NASA tweeted "Our @NASAWebb Space Telescope is now undergoing final integration & test phases that will require more time to ensure a successful mission". This infrared space telescope will revolutionize our ability to detect and characterize exoplanets, study the very early universe, and peer deep into the dusty clouds where stars are born.
Back in 2011, politicians on Capitol Hill said the observatory should not take more than $8bn to build and $800m to operate over five years in orbit.
Launching a project of this size and scope will be an unbelievable achievement, but it is not without its challenges. Robert Lightfoot, NASA's acting administrator stated, "The project has achieved numerous successful milestones, and 100 percent of the observatory's flight hardware is now complete".
Testing is extremely important for any observatory, but this one perhaps more so than previous projects. That means that NASA would need to ask lawmakers to provide more money for further testing and completion of the space telescope.
Testing the hardware on the observatory's telescope element and spacecraft element demonstrate that these systems individually meet their requirements.
But even thinking about what might happen once the JWST reaches orbit might be getting ahead of ourselves.
The telescope uses huge, gold-coated mirrors necessary to observe distant objects, and it comes complete with a giant tennis court-sized sunshield which should help keep the spacecraft cool as it gathers data on humanity's behalf. Before being officially aproved, the Next Generation Space Telescope, as it was known back then, was thought likely to cost from $1bn to $3.5bn. Since the project began in 1996, its scope has widened and its budget has ballooned from $0.5 billion to $8.8 billion. A review board recently determined, however, that more time is needed to test and integrate the components together.

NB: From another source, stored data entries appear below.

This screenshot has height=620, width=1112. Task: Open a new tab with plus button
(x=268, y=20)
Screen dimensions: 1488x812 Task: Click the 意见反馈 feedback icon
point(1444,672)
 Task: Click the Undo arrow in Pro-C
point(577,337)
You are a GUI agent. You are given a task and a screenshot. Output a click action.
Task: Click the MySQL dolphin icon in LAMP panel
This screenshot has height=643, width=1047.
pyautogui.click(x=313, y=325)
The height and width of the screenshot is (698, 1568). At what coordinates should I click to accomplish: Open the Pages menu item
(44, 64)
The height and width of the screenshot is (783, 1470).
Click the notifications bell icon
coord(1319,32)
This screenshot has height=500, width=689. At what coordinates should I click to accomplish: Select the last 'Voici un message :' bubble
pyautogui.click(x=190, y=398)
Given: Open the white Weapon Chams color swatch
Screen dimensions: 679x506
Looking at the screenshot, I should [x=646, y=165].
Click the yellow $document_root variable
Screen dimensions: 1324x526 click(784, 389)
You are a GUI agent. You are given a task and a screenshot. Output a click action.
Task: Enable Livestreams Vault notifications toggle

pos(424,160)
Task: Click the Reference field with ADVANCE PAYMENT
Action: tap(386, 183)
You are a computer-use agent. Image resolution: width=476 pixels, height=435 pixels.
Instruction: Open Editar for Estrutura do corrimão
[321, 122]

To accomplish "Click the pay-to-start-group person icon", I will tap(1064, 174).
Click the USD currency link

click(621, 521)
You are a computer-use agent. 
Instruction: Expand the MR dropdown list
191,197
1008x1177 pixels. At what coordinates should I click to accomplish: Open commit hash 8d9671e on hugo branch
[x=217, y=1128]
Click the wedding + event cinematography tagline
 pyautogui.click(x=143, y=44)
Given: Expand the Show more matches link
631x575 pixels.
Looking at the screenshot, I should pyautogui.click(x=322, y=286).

It was during the testing of the spacecraft element that several technical issues arose.
Associate administrator of NASA's Science Mission Directorate, Thomas Zurbuchen stated that, "Considering the investment NASA and our worldwide partners have made, we want to proceed systematically through these last tests, with the additional time necessary, to be ready for a May 2020 launch".
Where does the project stand now?
This is a pivotal year for Webb when the 6.5-meter telescope and science payload element will be joined with the spacecraft element to form the complete observatory. Furthermore, the telescope will be located 1.5 million kilometers from the Earth, so it will be impossible for astronauts to go there to fix the machine in case of a problem as was the case with the Hubble Space Telescope, orbiting at only a few hundred kilometers.
NASA is establishing an external Independent Review Board (IRB), chaired by Thomas Young, a highly respected NASA and industry veteran who is often called on to chair advisory committees and analyze organizational and technical issues. During testing of the sunshield's folding process and subsequent deployment sequence, it was found that tears developed and the sunshield's tensioning cables had to be redesigned, as the original design left too much slack. NASA says it will take both recommendations and findings from both boards, ultimately giving its own assessment to Congress later on this summer.